Je vous ai déjà expliqué comme quoi, mon associé étant mort, j'ai eu de grandes difficultés au Choa, à propos de sa succession. On m'a fait payer deux fois ses dettes et j'ai eu une peine terrible à sauver ce que j'avais mis dans l'affaire. Si mon associé n'était pas mort, j'aurais gagné une trentaine de mille francs; tandis que je me retrouve avec les quinze mille que j'avais, après m'être fatigué d'une manière horrible pendant près de deux ans. Je n'ai pas de chance !
Je suis venu ici parce que les chaleurs étaient épouvantables cette année dans la mer Rouge: tout le temps 50 à 60 degrés; et, me trouvant très affaibli, après sept années de fatigues qu'on ne peut s'imaginer et des privations les plus abominables, j'ai pensé que deux ou trois mois ici me remettraient; mais c'est encore des frais, car je ne trouve rien à faire ici, et la vie est à l'européenne et assez chère.
Je me trouve tourmenté ces jours-ci par un rhumatisme dans les reins, qui me fait damner; j'en ai un autre dans la cuisse gauche qui me paralyse de temps à autre, une douleur articulaire dans le genou gauche, un rhumatisme (déjà ancien) dans l'épaule droite ; j'ai les cheveux absolument gris. Je me figure que mon existence périclite.
Figurez-vous comment on doit se porter, après des exploits du genre des suivants: traversées de mer et voyages de terre à cheval, en barque, sans vêtements, sans vivres, sans eau, etc., etc.

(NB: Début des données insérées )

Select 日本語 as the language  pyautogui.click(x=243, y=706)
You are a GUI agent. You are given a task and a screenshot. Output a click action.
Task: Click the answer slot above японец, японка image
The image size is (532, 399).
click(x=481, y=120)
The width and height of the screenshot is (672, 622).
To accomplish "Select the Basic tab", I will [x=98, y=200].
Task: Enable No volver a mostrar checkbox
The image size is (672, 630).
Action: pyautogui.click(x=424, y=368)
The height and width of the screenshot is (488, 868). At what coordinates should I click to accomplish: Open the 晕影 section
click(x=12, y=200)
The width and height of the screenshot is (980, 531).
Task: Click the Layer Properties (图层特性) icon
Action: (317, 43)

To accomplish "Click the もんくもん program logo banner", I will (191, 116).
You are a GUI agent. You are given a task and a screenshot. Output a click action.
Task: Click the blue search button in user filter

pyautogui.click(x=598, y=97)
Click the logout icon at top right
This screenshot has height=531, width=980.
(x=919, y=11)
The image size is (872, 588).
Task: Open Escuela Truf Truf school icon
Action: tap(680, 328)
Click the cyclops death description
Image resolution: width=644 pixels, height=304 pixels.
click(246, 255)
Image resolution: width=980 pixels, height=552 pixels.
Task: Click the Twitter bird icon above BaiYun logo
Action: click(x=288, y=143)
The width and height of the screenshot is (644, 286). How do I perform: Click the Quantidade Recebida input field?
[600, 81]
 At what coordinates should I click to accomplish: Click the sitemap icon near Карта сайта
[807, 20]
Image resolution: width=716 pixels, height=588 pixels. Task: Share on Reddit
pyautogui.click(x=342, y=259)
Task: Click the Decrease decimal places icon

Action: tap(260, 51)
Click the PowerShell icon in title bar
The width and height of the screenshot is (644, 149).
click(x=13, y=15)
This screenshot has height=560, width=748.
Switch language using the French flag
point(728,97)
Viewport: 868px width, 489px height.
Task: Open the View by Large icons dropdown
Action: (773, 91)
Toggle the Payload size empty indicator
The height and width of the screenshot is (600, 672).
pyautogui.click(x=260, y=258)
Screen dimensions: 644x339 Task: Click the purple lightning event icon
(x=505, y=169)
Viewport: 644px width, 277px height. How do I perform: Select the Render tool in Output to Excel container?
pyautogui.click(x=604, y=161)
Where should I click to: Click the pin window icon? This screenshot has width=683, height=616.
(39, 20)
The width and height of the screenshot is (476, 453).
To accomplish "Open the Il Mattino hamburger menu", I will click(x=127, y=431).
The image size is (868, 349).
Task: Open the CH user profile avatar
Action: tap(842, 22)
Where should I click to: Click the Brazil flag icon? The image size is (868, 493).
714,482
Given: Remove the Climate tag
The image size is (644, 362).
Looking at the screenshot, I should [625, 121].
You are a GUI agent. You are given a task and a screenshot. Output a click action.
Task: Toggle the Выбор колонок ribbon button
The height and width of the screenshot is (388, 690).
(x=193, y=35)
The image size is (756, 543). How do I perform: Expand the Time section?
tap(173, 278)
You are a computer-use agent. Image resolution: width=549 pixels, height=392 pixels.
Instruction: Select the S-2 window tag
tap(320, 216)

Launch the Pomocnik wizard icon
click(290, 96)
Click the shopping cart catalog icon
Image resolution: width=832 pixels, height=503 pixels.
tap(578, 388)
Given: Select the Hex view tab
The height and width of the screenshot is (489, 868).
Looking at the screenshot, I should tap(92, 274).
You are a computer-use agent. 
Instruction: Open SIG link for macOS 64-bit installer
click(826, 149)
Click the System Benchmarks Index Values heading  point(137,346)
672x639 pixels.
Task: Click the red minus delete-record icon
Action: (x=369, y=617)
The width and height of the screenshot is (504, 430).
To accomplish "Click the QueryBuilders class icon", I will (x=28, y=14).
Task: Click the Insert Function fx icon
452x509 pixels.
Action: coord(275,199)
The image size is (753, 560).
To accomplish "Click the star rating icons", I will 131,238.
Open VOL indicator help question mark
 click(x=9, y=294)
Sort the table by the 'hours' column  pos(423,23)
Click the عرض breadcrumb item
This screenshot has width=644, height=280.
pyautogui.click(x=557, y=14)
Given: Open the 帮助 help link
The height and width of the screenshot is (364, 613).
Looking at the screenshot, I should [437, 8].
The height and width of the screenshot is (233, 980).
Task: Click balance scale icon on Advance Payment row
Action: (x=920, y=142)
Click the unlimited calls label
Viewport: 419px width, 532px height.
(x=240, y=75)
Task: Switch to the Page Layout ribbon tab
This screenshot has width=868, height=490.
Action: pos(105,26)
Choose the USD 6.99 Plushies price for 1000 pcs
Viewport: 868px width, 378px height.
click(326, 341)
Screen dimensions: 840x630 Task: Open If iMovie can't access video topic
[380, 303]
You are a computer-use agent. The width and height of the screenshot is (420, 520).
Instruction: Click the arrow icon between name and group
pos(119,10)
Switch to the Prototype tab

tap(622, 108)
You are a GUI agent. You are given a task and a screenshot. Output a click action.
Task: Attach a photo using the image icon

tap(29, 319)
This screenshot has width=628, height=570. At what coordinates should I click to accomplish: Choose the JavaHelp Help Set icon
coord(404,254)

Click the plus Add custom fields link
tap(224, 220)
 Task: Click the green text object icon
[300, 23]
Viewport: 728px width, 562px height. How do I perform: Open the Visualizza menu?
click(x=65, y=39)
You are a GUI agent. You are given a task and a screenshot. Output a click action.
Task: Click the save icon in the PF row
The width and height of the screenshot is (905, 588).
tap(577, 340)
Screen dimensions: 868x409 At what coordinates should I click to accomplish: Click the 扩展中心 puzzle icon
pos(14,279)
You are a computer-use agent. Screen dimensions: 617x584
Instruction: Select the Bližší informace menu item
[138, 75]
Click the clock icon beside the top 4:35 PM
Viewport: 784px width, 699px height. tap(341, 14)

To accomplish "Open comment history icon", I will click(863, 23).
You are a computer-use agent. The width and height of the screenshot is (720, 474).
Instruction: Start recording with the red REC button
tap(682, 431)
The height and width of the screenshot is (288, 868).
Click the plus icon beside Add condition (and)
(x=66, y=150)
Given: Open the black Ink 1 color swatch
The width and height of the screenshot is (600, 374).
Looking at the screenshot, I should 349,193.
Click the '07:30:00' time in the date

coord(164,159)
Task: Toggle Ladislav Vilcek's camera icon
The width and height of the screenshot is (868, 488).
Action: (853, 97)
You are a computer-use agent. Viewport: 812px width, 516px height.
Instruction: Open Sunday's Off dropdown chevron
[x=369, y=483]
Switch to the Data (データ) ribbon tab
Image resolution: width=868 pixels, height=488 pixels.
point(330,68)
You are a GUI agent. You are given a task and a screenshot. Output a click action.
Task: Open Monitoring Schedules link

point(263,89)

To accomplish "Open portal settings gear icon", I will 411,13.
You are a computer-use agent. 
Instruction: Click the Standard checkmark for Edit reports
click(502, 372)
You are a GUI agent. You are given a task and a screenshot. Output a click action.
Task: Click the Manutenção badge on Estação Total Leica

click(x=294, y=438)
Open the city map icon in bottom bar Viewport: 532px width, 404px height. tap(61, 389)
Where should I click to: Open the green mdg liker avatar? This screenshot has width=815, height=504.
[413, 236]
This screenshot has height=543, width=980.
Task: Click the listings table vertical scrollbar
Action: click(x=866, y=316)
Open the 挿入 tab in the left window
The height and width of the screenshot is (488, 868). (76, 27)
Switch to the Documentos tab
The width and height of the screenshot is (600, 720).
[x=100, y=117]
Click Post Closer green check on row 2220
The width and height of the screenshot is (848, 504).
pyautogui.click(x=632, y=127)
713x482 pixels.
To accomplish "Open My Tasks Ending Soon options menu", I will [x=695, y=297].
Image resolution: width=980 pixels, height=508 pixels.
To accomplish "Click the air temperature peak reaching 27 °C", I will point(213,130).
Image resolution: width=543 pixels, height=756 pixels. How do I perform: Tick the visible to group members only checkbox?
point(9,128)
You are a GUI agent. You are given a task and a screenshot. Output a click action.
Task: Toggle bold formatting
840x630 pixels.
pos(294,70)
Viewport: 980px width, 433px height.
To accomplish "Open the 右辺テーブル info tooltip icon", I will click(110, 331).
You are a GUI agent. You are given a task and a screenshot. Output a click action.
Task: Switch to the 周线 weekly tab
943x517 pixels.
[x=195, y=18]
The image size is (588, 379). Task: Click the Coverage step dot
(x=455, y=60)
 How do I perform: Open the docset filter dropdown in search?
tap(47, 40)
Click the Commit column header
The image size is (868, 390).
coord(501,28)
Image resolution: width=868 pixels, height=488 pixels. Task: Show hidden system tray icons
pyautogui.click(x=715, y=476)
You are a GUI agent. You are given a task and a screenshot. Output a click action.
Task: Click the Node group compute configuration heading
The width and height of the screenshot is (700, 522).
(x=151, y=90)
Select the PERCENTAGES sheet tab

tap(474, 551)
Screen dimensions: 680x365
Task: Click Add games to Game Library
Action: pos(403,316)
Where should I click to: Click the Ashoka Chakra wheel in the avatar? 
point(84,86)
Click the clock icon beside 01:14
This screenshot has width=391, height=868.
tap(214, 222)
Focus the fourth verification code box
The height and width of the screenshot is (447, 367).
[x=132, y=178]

Je suis excessivement fatigué. Je n'ai pas d'emploi à présent. J'ai peur de perdre le peu que j'ai. Figurez-vous que je porte continuellement dans ma ceinture seize mille et quelques cents francs d'or ; ça pèse une huitaine de kilos et ça me flanque la dysenterie.
Pourtant, je ne puis aller en Europe, pour bien des raisons ; d'abord, je mourrais en hiver; ensuite, je suis trop habitué à la vie errante et gratuite ; enfin, je n'ai pas de position.
Je dois donc passer le reste de mes jours errant dans les fatigues et les privations, avec l'unique perspective de mourir à la peine.
Je ne resterais pas longtemps ici: je n'ai pas d'emploi et tout est trop cher. Par force, je devrai m'en retourner du côté du Soudan, de l'Abyssinie ou de l'Arabie. Peut-être irai-je à Zanzibar, d'où on peut faire de longs voyages en Afrique, et peut être en Chine, au Japon, qui sait où ?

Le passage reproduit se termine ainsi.